Records for this exercise:
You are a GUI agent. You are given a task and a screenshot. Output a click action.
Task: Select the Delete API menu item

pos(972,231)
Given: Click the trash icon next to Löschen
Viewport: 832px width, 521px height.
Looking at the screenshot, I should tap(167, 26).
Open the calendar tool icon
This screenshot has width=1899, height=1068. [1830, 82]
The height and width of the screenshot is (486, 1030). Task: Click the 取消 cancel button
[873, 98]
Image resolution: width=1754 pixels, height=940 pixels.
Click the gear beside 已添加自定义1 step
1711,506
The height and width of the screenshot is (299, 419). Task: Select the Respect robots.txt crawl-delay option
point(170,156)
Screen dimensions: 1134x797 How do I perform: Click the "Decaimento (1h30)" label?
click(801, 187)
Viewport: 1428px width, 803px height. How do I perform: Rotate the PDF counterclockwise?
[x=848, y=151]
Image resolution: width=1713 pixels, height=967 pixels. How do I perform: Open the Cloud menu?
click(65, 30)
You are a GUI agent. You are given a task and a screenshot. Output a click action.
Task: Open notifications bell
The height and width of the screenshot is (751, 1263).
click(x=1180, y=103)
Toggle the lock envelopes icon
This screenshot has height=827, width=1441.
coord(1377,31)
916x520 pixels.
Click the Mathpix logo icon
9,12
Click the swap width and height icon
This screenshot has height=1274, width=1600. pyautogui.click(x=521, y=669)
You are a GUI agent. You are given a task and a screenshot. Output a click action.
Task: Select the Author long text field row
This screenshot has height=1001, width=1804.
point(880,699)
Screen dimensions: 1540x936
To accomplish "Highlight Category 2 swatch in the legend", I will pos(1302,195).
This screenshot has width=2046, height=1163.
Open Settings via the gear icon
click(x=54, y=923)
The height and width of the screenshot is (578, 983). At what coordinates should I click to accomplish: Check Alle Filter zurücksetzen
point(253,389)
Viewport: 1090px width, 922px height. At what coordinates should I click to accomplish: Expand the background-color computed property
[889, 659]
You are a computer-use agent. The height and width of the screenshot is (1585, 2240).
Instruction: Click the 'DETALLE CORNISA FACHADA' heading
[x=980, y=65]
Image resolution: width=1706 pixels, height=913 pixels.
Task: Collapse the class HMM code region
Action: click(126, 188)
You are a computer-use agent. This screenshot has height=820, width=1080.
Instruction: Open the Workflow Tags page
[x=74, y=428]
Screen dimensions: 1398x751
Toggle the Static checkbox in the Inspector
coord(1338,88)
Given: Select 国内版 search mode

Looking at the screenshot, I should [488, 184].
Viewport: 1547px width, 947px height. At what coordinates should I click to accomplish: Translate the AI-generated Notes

The problem: Print out each line of the data exactly.

Answer below:
You are a GUI agent. You are given a task and a screenshot. Output a click action.
Task: Select the Delete API menu item

pos(972,231)
Given: Click the trash icon next to Löschen
Viewport: 832px width, 521px height.
Looking at the screenshot, I should tap(167, 26).
Open the calendar tool icon
This screenshot has width=1899, height=1068. [1830, 82]
The height and width of the screenshot is (486, 1030). Task: Click the 取消 cancel button
[873, 98]
Image resolution: width=1754 pixels, height=940 pixels.
Click the gear beside 已添加自定义1 step
1711,506
The height and width of the screenshot is (299, 419). Task: Select the Respect robots.txt crawl-delay option
point(170,156)
Screen dimensions: 1134x797 How do I perform: Click the "Decaimento (1h30)" label?
click(801, 187)
Viewport: 1428px width, 803px height. How do I perform: Rotate the PDF counterclockwise?
[x=848, y=151]
Image resolution: width=1713 pixels, height=967 pixels. How do I perform: Open the Cloud menu?
click(65, 30)
You are a GUI agent. You are given a task and a screenshot. Output a click action.
Task: Open notifications bell
The height and width of the screenshot is (751, 1263).
click(x=1180, y=103)
Toggle the lock envelopes icon
This screenshot has height=827, width=1441.
coord(1377,31)
916x520 pixels.
Click the Mathpix logo icon
9,12
Click the swap width and height icon
This screenshot has height=1274, width=1600. pyautogui.click(x=521, y=669)
You are a GUI agent. You are given a task and a screenshot. Output a click action.
Task: Select the Author long text field row
This screenshot has height=1001, width=1804.
point(880,699)
Screen dimensions: 1540x936
To accomplish "Highlight Category 2 swatch in the legend", I will pos(1302,195).
This screenshot has width=2046, height=1163.
Open Settings via the gear icon
click(x=54, y=923)
The height and width of the screenshot is (578, 983). At what coordinates should I click to accomplish: Check Alle Filter zurücksetzen
point(253,389)
Viewport: 1090px width, 922px height. At what coordinates should I click to accomplish: Expand the background-color computed property
[889, 659]
You are a computer-use agent. The height and width of the screenshot is (1585, 2240).
Instruction: Click the 'DETALLE CORNISA FACHADA' heading
[x=980, y=65]
Image resolution: width=1706 pixels, height=913 pixels.
Task: Collapse the class HMM code region
Action: click(126, 188)
You are a computer-use agent. This screenshot has height=820, width=1080.
Instruction: Open the Workflow Tags page
[x=74, y=428]
Screen dimensions: 1398x751
Toggle the Static checkbox in the Inspector
coord(1338,88)
Given: Select 国内版 search mode

Looking at the screenshot, I should [488, 184].
Viewport: 1547px width, 947px height. At what coordinates should I click to accomplish: Translate the AI-generated Notes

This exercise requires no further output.